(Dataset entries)
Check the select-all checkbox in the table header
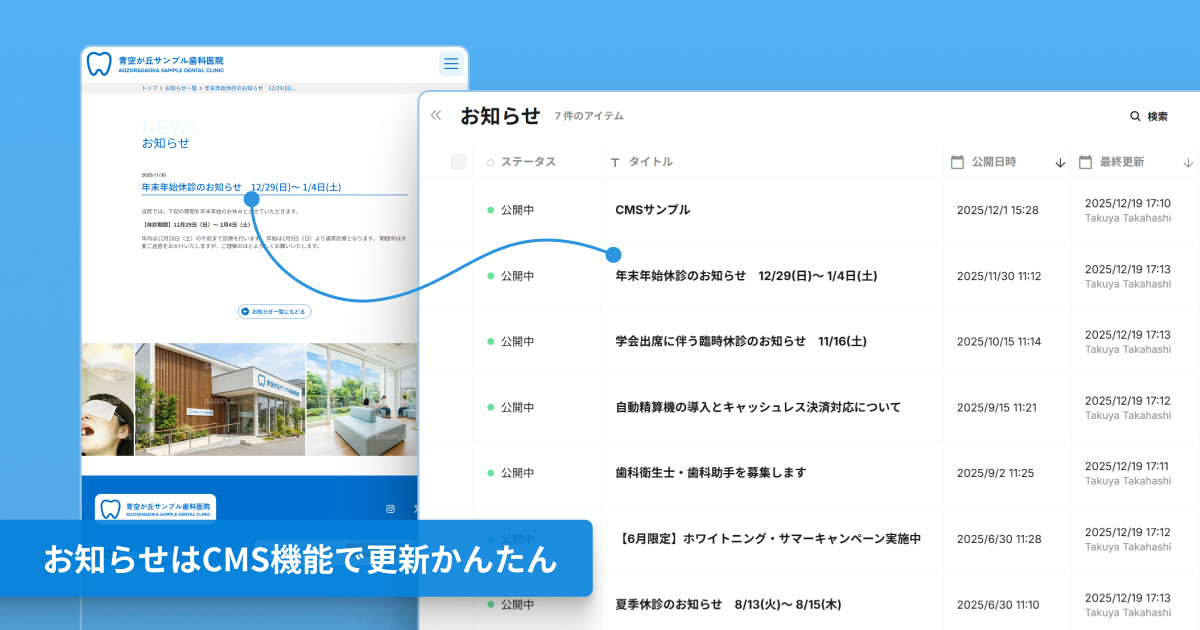The height and width of the screenshot is (630, 1200). [459, 161]
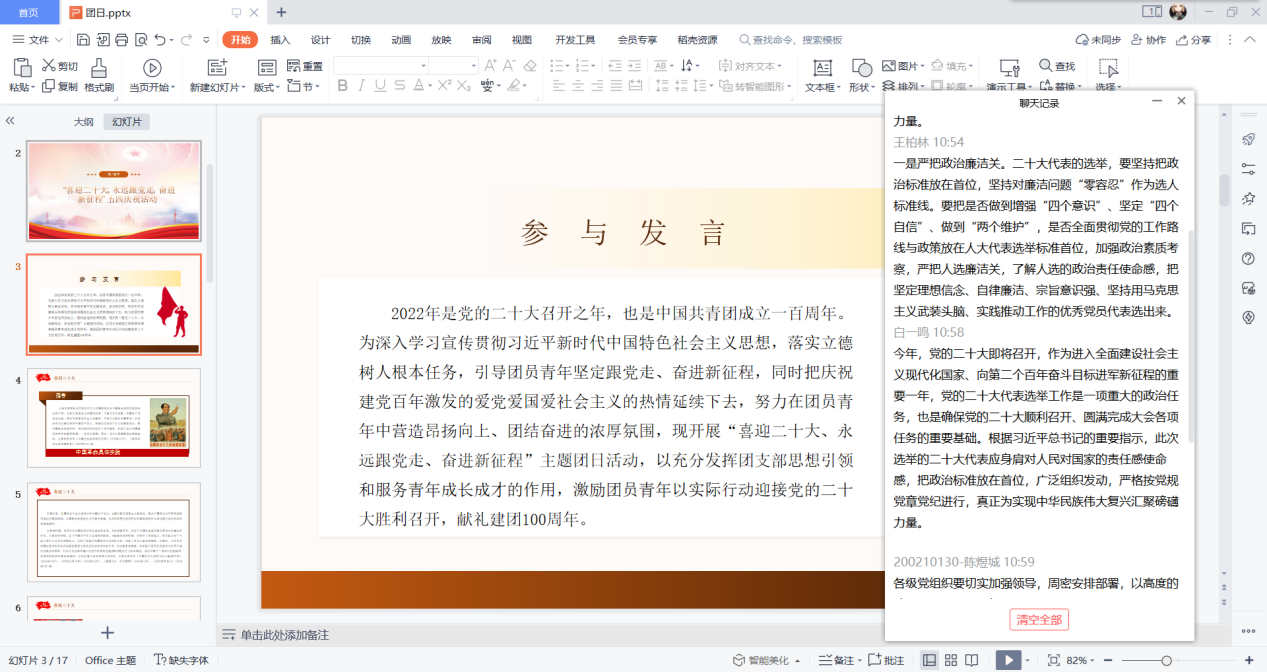Viewport: 1267px width, 672px height.
Task: Toggle italic formatting
Action: click(x=361, y=86)
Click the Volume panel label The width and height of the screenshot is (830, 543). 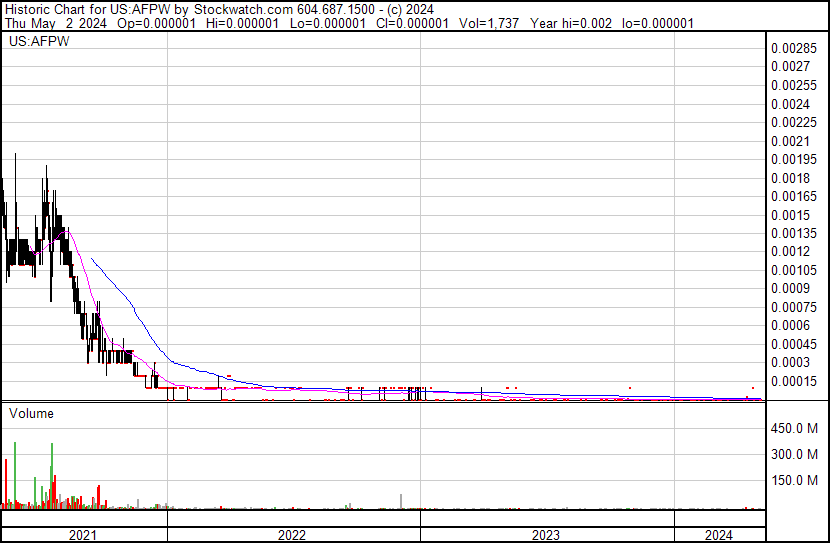pos(31,413)
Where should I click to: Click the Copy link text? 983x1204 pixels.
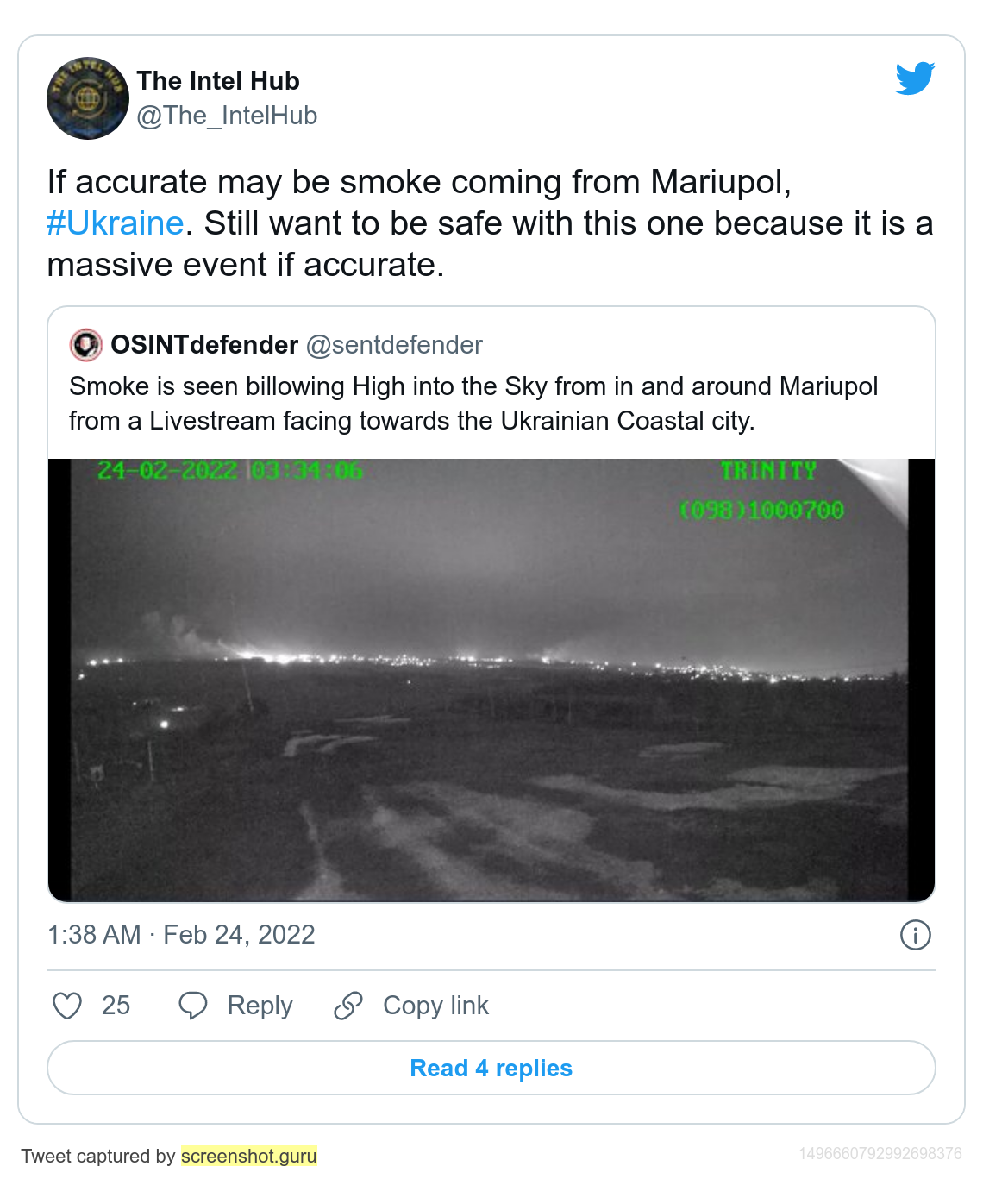pos(435,1006)
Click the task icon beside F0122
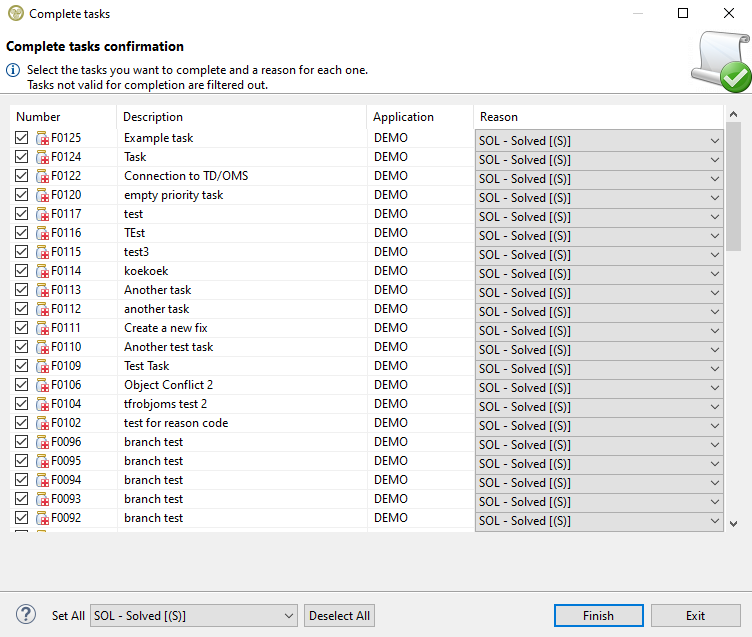 click(43, 176)
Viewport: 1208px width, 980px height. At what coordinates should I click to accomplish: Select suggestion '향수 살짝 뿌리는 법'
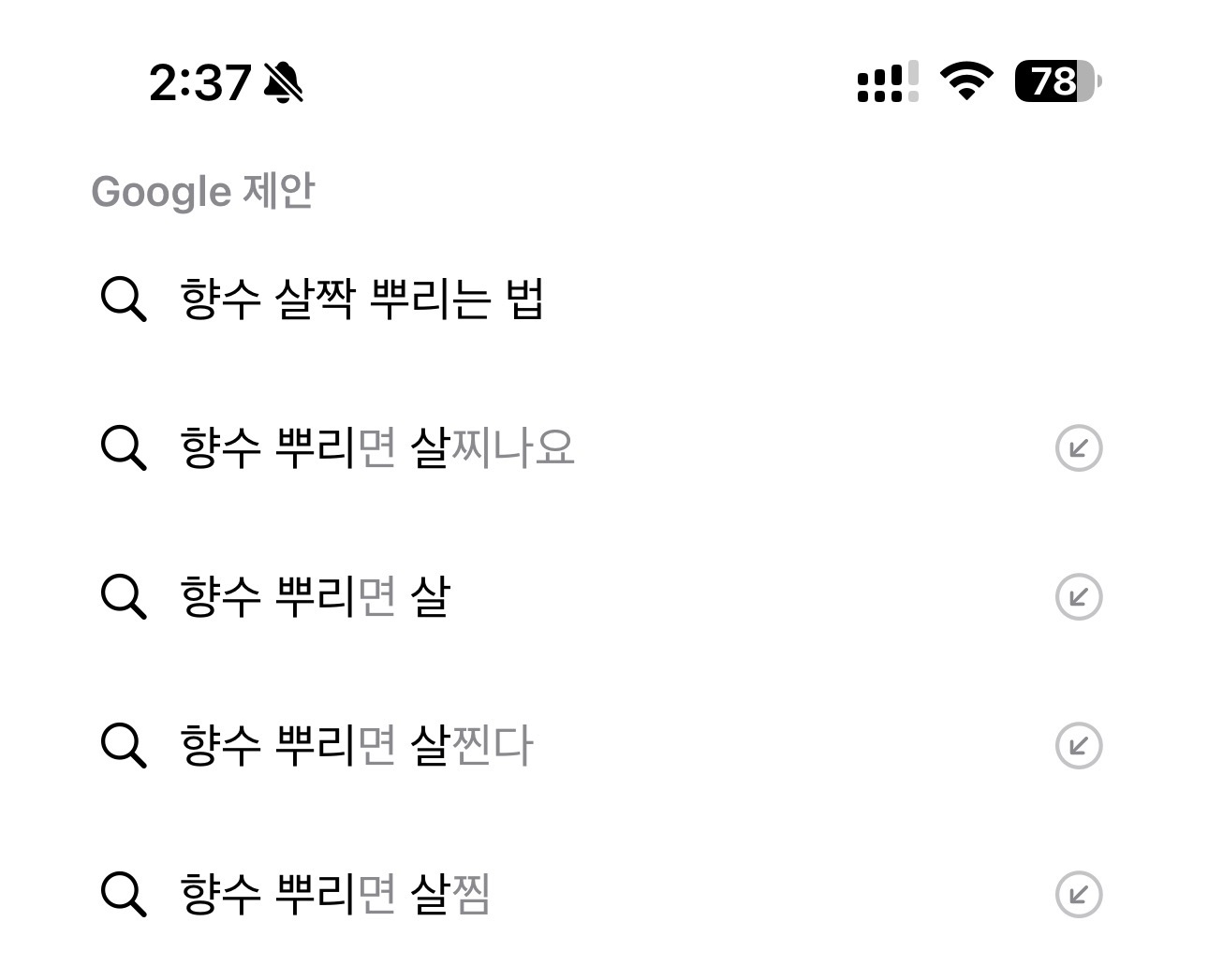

(ACTIVITY) Starting at the line that contains "Where should I", please write out each line through the last line of the data, both ends included, and keep pictures out of the copy.

(TASK RESPONSE)
Where should I click to: Click the Copy link text? 983x1204 pixels.
pos(435,1006)
Click the task icon beside F0122
 click(43, 176)
Viewport: 1208px width, 980px height. At what coordinates should I click to accomplish: Select suggestion '향수 살짝 뿌리는 법'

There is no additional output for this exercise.